━━━ TEXT EXCERPT ━━━

The multi-faceted agency has hired celebrity lawyer Bert Fields to strike back at the tabloid, demanding a retraction on the grounds of libel.

The Post has printed multiple articles over the past month, detailing what they called a “mass exodus” of clients and financial problems plaguing the agency. The slew of rumors began flying after a New Yorker interview with WMA President/Agent David Wirtschafter, in which he spoke candidly about the agency’s clients, clients’ salaries and agency practices.

According to The Daily Variety, Fields sent a letter to the paper demanding a retraction, but is also looking to uncover the source of the allegations, whom he believes to be with another agency.

“I have a good idea who it was that put the Post up to spreading this vicious load of garbage,” Fields told Variety. “When I can make a positive identification, that amoral snake is going to be sorrier than the Post.”

Field’s letter directly addressed the Page Six gossip column that ran this past Sunday, which asserted that the “beleaguered” agency was holding an “emergency meeting” over the weekend at the Shutters on the Beach hotel in Santa Monica in order to “stop the bleeding at the troubled tenpercentery,” according to Variety. The gossip article continued, claiming that WMA was so financial distressed that it may sell the Beverly Hills office entirely.

In his letter to the paper, Fields vehemently denied these claims, saying “The agency is not ‘beleaguered.’ This is not an ‘emergency meeting,’ and it has nothing to do with stopping any ‘bleeding.’”

Fields referred to the meeting as “utterly false in every respect,” and the sale of the WMA headquarters as “demonstrably false.” He said the meeting, which took place on Monday, was merely a retreat for the agency’s motion picture department, “a normal and customary corporate practice.”

━━━ RECORDS ━━━

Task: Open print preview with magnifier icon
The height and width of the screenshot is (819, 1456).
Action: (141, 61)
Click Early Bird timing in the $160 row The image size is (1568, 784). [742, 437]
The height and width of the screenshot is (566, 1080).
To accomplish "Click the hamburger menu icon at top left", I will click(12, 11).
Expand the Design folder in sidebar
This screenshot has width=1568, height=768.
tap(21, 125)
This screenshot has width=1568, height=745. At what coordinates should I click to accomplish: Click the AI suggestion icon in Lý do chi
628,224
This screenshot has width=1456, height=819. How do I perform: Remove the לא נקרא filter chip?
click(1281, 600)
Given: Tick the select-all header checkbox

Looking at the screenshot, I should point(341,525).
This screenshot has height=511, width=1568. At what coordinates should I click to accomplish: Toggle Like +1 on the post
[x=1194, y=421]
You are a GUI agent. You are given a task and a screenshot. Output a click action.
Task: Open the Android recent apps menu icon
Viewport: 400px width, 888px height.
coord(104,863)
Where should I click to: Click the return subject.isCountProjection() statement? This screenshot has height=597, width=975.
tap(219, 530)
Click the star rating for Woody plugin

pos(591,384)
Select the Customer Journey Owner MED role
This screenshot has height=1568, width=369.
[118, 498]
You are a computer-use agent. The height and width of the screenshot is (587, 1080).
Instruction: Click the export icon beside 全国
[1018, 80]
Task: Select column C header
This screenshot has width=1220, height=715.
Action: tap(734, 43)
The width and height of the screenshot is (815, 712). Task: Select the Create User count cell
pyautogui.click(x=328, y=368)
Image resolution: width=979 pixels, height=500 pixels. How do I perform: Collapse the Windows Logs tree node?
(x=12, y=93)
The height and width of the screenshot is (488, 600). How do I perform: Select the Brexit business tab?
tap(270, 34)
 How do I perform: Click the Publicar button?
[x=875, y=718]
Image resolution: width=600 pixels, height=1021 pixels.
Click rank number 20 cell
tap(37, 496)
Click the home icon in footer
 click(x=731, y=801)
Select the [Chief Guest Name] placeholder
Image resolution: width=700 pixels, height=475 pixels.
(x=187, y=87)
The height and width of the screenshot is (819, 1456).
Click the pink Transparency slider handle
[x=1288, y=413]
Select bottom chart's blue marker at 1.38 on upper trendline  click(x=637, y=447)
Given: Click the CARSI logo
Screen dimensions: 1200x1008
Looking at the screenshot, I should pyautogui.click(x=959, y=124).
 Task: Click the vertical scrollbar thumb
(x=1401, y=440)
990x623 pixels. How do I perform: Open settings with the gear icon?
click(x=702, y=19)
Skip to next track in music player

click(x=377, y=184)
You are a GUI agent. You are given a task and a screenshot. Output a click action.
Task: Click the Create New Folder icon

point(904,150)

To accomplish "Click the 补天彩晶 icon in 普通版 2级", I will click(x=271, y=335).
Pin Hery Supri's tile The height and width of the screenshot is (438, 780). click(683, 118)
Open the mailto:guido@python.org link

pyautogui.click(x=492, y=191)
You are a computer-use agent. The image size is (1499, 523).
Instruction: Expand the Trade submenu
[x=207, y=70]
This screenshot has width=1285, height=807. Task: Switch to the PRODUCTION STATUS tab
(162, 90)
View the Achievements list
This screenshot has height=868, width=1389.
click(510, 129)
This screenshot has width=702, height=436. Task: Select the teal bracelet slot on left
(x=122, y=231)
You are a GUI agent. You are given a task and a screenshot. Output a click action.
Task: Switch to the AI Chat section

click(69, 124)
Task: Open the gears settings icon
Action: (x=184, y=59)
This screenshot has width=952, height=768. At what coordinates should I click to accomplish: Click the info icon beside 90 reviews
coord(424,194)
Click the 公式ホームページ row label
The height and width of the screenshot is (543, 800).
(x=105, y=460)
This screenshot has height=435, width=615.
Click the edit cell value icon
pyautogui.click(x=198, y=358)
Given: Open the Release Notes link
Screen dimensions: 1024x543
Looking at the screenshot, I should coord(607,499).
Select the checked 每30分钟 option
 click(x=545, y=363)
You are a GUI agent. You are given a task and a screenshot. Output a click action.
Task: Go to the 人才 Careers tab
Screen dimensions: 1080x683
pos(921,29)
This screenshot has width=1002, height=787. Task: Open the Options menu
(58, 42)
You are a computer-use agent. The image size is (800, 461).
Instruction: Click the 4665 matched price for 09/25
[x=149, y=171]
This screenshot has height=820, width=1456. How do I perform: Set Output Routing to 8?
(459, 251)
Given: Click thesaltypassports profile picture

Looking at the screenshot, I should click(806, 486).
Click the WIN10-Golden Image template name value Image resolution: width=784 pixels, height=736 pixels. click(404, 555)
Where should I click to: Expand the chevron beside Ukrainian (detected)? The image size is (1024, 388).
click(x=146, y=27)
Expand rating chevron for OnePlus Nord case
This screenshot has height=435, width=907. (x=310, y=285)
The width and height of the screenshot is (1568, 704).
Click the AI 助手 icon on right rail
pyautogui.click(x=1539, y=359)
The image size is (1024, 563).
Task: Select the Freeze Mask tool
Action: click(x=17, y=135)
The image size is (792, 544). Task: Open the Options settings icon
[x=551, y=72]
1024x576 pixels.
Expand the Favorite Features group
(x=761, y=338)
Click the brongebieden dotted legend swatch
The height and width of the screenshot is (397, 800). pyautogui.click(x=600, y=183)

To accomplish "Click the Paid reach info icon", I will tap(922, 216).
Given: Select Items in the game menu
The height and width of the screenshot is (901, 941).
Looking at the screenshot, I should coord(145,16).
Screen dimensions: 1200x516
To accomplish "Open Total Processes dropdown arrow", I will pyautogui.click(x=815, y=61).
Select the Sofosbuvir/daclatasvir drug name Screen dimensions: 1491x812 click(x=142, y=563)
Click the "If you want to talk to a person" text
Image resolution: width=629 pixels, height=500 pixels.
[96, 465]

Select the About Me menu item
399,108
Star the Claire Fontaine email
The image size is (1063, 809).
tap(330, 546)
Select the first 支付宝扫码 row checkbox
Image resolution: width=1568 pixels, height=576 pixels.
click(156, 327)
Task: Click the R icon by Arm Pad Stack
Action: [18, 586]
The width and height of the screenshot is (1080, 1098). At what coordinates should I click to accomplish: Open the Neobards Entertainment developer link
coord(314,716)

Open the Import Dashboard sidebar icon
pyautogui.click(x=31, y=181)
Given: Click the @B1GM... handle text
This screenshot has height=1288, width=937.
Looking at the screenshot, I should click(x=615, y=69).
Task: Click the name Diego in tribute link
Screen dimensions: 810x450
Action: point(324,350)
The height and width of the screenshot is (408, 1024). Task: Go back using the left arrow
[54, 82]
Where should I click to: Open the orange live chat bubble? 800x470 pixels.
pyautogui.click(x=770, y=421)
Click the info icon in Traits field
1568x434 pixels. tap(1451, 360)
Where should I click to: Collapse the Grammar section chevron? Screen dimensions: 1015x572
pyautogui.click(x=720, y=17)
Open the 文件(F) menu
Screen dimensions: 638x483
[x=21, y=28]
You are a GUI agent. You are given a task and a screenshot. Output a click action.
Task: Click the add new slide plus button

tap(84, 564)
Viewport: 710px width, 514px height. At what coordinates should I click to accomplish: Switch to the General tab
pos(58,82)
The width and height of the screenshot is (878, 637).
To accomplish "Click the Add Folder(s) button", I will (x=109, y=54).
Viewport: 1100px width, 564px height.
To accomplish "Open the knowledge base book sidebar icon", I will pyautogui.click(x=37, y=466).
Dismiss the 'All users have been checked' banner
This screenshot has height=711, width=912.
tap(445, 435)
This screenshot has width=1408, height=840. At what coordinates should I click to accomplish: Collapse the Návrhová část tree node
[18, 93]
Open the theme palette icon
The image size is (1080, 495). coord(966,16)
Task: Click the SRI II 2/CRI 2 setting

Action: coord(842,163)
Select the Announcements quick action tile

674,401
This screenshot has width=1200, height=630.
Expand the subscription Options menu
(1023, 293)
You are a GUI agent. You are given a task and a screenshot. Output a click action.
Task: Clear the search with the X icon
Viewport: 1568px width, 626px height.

━━━

WORK TO DO:
#1 Output the full article about the agency's libel dispute with the Post, word for word.
#2 In the rows, swap "teal bracelet" for "silver bracelet" in everything from the row containing "This screenshot has width=1285, height=807." down to the row containing "Action: (x=184, y=59)", and give back only those rows, otherwise unchanged.

TASK-BY-TASK ANSWERS:
#1
The multi-faceted agency has hired celebrity lawyer Bert Fields to strike back at the tabloid, demanding a retraction on the grounds of libel.

The Post has printed multiple articles over the past month, detailing what they called a “mass exodus” of clients and financial problems plaguing the agency. The slew of rumors began flying after a New Yorker interview with WMA President/Agent David Wirtschafter, in which he spoke candidly about the agency’s clients, clients’ salaries and agency practices.

According to The Daily Variety, Fields sent a letter to the paper demanding a retraction, but is also looking to uncover the source of the allegations, whom he believes to be with another agency.

“I have a good idea who it was that put the Post up to spreading this vicious load of garbage,” Fields told Variety. “When I can make a positive identification, that amoral snake is going to be sorrier than the Post.”

Field’s letter directly addressed the Page Six gossip column that ran this past Sunday, which asserted that the “beleaguered” agency was holding an “emergency meeting” over the weekend at the Shutters on the Beach hotel in Santa Monica in order to “stop the bleeding at the troubled tenpercentery,” according to Variety. The gossip article continued, claiming that WMA was so financial distressed that it may sell the Beverly Hills office entirely.

In his letter to the paper, Fields vehemently denied these claims, saying “The agency is not ‘beleaguered.’ This is not an ‘emergency meeting,’ and it has nothing to do with stopping any ‘bleeding.’”

Fields referred to the meeting as “utterly false in every respect,” and the sale of the WMA headquarters as “demonstrably false.” He said the meeting, which took place on Monday, was merely a retreat for the agency’s motion picture department, “a normal and customary corporate practice.”

#2
This screenshot has width=1285, height=807. Task: Switch to the PRODUCTION STATUS tab
(162, 90)
View the Achievements list
This screenshot has height=868, width=1389.
click(510, 129)
This screenshot has width=702, height=436. Task: Select the silver bracelet slot on left
(x=122, y=231)
You are a GUI agent. You are given a task and a screenshot. Output a click action.
Task: Switch to the AI Chat section

click(69, 124)
Task: Open the gears settings icon
Action: (x=184, y=59)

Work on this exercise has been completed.